Iosif Ritter

Personal information
- Date of birth: 2 December 1921
- Place of birth: Timișoara, Kingdom of Romania
- Date of death: 30 August 2006 (aged 84)
- Position: Midfielder

Youth career
- 1938: Chinezul Timișoara
- 1938–1940: Rapid București
- 1940: CFR Timișoara

Senior career*
- Years: Team / Apps / (Gls)
- 1941–1945: Rapid București / 4 / (1)
- 1946–1955: Locomotiva Timișoara / 173 / (5)
- Total:  / 177 / (6)

International career
- 1945–1949: Romania / 17 / (0)

= Iosif Ritter =

Romanian footballer (1921–2006)

Iosif Ritter (2 December 1921 – 30 August 2006) was a Romanian football midfielder and referee. As a player he reached the 1948 Cupa României final with CFR Timișoara, which was lost with 3–2 against ITA Arad.
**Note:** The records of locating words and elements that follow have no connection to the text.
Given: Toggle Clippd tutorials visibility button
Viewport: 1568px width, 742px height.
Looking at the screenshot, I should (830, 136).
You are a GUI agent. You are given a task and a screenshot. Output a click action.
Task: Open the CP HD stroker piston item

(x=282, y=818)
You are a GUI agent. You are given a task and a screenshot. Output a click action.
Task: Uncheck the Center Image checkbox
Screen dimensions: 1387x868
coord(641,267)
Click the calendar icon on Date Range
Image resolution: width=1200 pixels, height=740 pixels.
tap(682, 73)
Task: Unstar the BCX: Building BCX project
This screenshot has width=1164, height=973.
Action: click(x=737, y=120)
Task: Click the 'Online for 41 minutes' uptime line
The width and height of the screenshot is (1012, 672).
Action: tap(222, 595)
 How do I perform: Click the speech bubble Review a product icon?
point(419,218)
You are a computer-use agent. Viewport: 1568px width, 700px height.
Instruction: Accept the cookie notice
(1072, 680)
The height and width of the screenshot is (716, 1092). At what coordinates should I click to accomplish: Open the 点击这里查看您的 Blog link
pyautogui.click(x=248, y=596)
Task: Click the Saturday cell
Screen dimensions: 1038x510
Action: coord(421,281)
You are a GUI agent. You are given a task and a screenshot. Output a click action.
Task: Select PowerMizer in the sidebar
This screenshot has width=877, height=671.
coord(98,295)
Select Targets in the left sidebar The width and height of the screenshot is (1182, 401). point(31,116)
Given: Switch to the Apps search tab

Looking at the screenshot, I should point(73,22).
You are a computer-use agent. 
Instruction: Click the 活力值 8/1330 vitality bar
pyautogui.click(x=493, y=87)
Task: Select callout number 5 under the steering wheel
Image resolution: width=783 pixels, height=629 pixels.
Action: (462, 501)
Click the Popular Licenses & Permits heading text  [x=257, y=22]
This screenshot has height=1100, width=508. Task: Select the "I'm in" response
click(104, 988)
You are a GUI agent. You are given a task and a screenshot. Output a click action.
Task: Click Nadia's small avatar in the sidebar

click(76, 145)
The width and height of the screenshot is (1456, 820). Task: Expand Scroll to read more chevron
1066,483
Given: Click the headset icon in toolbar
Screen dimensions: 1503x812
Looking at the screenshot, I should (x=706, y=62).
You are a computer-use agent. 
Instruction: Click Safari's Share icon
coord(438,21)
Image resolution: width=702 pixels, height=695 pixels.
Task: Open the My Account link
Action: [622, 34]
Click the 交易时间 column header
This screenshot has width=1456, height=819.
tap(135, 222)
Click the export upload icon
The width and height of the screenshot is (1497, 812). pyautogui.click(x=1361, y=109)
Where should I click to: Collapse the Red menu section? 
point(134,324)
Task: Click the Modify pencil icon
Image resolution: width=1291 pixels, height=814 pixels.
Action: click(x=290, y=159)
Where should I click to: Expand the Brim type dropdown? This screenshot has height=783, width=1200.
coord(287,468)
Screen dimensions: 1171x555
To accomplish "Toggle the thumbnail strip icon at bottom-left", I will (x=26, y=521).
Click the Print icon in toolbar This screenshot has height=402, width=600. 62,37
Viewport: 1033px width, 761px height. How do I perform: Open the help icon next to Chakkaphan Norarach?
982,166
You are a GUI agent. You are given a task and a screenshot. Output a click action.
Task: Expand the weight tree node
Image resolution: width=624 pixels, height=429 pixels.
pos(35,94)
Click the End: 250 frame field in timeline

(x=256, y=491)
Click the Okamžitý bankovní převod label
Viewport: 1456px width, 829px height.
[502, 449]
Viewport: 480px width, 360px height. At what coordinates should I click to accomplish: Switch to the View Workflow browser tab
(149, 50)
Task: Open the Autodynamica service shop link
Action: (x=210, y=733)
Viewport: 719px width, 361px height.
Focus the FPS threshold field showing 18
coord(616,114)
As a referee, he arbitrated the 1967 Cupa României final. He also arbitrated at international and European club level.

==International career==
Iosif Ritter played 17 matches for Romania's national team, including 12 at the 1946, 1947 and 1948 Balkan Cups. He was part of Romania's squad at the 1952 Summer Olympics.